Continue to Site

Eng-Tips is the largest engineering community on the Internet

Intelligent Work Forums for Engineering Professionals

  • Congratulations KootK on being selected by the Eng-Tips community for having the most helpful posts in the forums last week. Way to Go!

Metric II 5

Status
Not open for further replies.

vpl

Nuclear
Feb 4, 2002
1,929
The original post is getting a little hoary -- not to mention hard to read.

So this is an opportunity to continue the debate in a nice, new post where people may actually read your input because they don't have to wade through 100's of other posts to do so.

Patricia Lougheed

Please see FAQ731-376 for tips on how to make the best use of the Eng-Tips Forums.
 
Replies continue below

Recommended for you

I assume you mean 100's of imperial threads.... equalling roughly 115 metric threads.
 
Sorry I didn't notice this thread so I posted in the old one.

James Goodstadt
 
As a chemical engineer focussing on natural sciences, much of my schooling trained me for metric system. But then getting into industry and having to deal with some mechanical engineering and designing fixtures, the English system started to take over. I work with a company that measures distance in inches and mass in grams. Though I'm comfortable with the English system, it only makes sense to go metric, despite the arrogance of our ways.

ChemE, M.E. EIT
"The only constant in life is change." -Bruce Lee
 
Why is it that when we weigh something in metric it is in kilograms? But they really mean Newtons. And in standard when somebody asks for the mass we tell them in pound force, but not pound mass. I think before the scientific/engineering community tries to settle on a unit convention, the public has to understand what the units really mean.

Go Mechanical Engineering
Tobalcane
 
Tobalcane >

When we weight something in metric we weight according to Isaac Newton's Second Law of Motion.
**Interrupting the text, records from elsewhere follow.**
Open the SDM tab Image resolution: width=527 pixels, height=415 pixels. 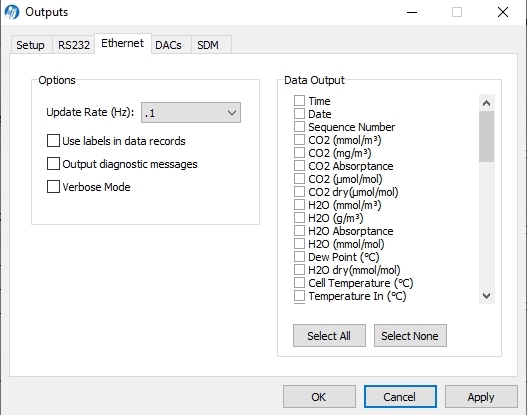[208, 45]
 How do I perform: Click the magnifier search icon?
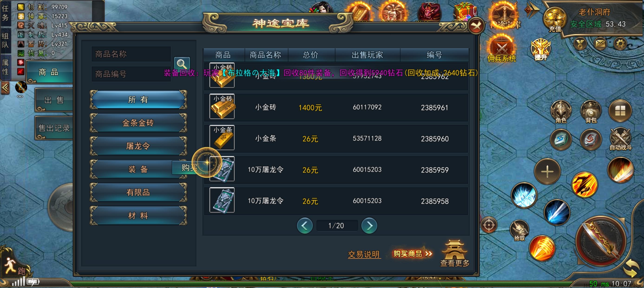pyautogui.click(x=182, y=64)
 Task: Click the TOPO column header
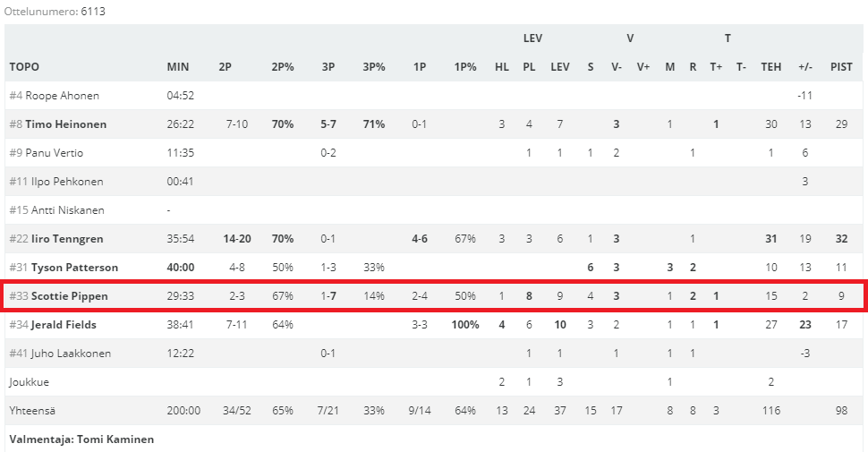(x=24, y=67)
The acceleration of an object is proportional to the force exerted on it divided by the mass. This is how force is normally defined, by the formula usually stated as F = k·m·a. (The units can be chosen so that k = 1 and the formula then becomes F = m·a in that system of units.) So force is measured in Newtons, while mass is measured in Kilograms.

Gravitational force (one kind of weight) is what makes it difficult to lift objects up, and mass is what makes it difficult to move objects sideways (complicated by friction).

If we think further, then a balance measures mass and not force. However, the spring scales and load cells measure force (Robert Hooke expressed his Law that the distance a spring stretches is proportional to the force exerted on it).

The magnitudes of the measurements of mass and force (weight here) may be the same, within the limits of the precision of the measurement, at some places on earth if the mass is measured in pounds mass and the force is measured in pounds force, for example. But the magnitudes are never the same on Earth if the mass is in kilograms and the force in newtons, or the mass in pounds and the force in poundals!

The pound mass is the older definition of the pound. It is also the primary definition of the pound. Before the redefinition of the pounds as fractions of a kilogram, they were defined as the mass of independently maintained artifacts. 1 pound avoirdupois as 0.453 592 37 kg (US).

The modern practice is to use pounds for the mass units. If the force units of the same name are used, they should be identified as such (pounds force).

GSC
 
I have been using both metric and 'old money' for a long long time. I am conversant with both and I help my kids with their homework...which of course in in some form of metric. As an engineer, we learn mm, m and kG etc. and keep a constancy. The 'Industry' also uses pretty much the same units, however, I cannot for the life of me understand why my kids bring home questions involving what I consider to be non-standard 'metric'. They use cm, decilitres, etc.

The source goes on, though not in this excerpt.